En outre, les dispositions relatives aux dénominations carnées ne seront pas applicables immédiatement. L’article 5 établit que la modification correspondante de l’annexe VII commencera à s’appliquer à partir du 19 août 2029.
Cela offre aux opérateurs, fabricants, distributeurs et titulaires de marques une marge significative pour revoir leurs stratégies d’étiquetage, de publicité et de positionnement commercial.
Conclusion
Le règlement (UE) 2026/1739 poursuit un objectif politique et économique très concret : renforcer la position des agriculteurs au sein de la chaîne alimentaire et améliorer leur capacité de négociation. Néanmoins, l’une de ses conséquences les plus visibles se produira probablement dans le domaine de l’information sur les denrées alimentaires et de l’étiquetage.
La création d’une réserve légale pour des termes tels que steak, côtelette, filet, blanc, bacon ou entrecôte représente un changement réglementaire majeur pour les secteurs des protéines alternatives, des aliments végétaux et des produits obtenus par culture cellulaire.

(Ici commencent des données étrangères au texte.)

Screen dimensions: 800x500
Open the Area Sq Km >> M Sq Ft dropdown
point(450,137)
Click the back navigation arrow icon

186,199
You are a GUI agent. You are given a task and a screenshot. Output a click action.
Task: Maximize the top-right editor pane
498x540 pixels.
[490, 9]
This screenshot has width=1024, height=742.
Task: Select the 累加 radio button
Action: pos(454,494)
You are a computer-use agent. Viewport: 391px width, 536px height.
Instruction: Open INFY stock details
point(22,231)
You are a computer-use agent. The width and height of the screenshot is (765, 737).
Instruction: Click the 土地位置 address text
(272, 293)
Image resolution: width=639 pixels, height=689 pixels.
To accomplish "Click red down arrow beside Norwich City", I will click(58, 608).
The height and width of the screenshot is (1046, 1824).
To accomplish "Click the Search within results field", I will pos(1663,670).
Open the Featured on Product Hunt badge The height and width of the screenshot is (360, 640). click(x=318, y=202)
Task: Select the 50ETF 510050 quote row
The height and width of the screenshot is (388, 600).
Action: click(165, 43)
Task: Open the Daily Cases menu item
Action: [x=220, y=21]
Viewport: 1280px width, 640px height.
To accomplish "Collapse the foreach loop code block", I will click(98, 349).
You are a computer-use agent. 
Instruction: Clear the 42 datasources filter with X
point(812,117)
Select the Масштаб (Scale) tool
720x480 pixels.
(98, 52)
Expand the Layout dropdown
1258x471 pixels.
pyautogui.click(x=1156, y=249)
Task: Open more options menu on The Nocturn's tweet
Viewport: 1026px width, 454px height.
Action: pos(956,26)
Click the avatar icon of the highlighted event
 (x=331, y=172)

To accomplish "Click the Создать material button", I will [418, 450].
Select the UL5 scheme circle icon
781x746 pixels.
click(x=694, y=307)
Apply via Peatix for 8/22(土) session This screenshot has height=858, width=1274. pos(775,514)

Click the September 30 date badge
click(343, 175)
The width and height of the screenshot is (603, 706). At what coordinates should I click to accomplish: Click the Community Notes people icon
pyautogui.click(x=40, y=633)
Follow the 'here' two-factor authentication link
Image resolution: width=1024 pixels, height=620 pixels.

À partir de 2029, l’utilisation de ces dénominations sera soumise à de nouvelles restrictions qui obligeront à revoir les noms commerciaux, les stratégies de marketing et l’étiquetage de nombreux produits actuels ou futurs dans l’UE.
Au-delà du débat terminologique, la réforme reflète une tendance réglementaire de plus en plus évidente dans l’UE : la protection des dénominations traditionnelles liées aux produits agroalimentaires face à de nouveaux modèles de production, en cherchant à garantir la clarté des informations fournies au consommateur et à préserver la valeur économique générée par le secteur agricole et de l’élevage.